If you want to achieve exactly the intended proportions, then you are need a random sample that is stratified by the polygons. For approaches to that (harder) problem, please see the thread at Stratified Random Sampling with large dataset in ArcGIS?.

Data preparation

A convenient way to represent the polygon-specific species distribution would be to create four grids, one for each species. Each cell gives the chance of that species being there. The grids may contain only non-negative values (and no NoData values inside any polygons) and they must sum to 1 at each polygon cell.

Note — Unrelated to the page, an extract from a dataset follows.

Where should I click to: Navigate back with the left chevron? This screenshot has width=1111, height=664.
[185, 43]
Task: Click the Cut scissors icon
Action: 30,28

Convert these grids to cumulative distribution grids by taking their cumulative sum. The order doesn't really matter, so to illustrate let's suppose these species-probability grids are called "P1", "P2", "P3", and "P4". Then one way to create the cumulative sum grids is to compute

C0 = 0
C1 = "P1"
C2 = "C1" + "P2"
C3 = "C2" + "P3"

Simulation

With this preprocessing accomplished, the actual simulation is remarkably simple and efficient. As proposed in the question, create a grid of uniform random values in the interval [0,1]. Let's call this "U". The key to this solution is to use the Less Than Frequency operation. When applied to "U" and the set {"C0", "C1", "C2", "C3"}, it will produce a grid with values in the set {0, 1, 2, 3, 4}--but it should have no zero values, because every value in "U" will exceed zero (the values in "C0"). These numbers encode the randomly selected species: 1 for the species represented in "P1", 2 for the species in "P2", and so on. That is the desired reclassification.

Analysis of the algorithm

To see why this method works, consider the chance that the Less Than Frequency grid equals 2 (say). This will happen when exactly two of {"C0", ... "C3"} are less than "U". Because the values of the "C" grids are always in ascending order, this will happen precisely when "U" lies between "C1" and "C2". The chance of this occurring is "C2" - "C1" = "P2", as intended. Because the "C" grids are actually grids, and not just numbers, their values may vary from one cell to the next: that is how they accomplish this cell-specific reclassification operation.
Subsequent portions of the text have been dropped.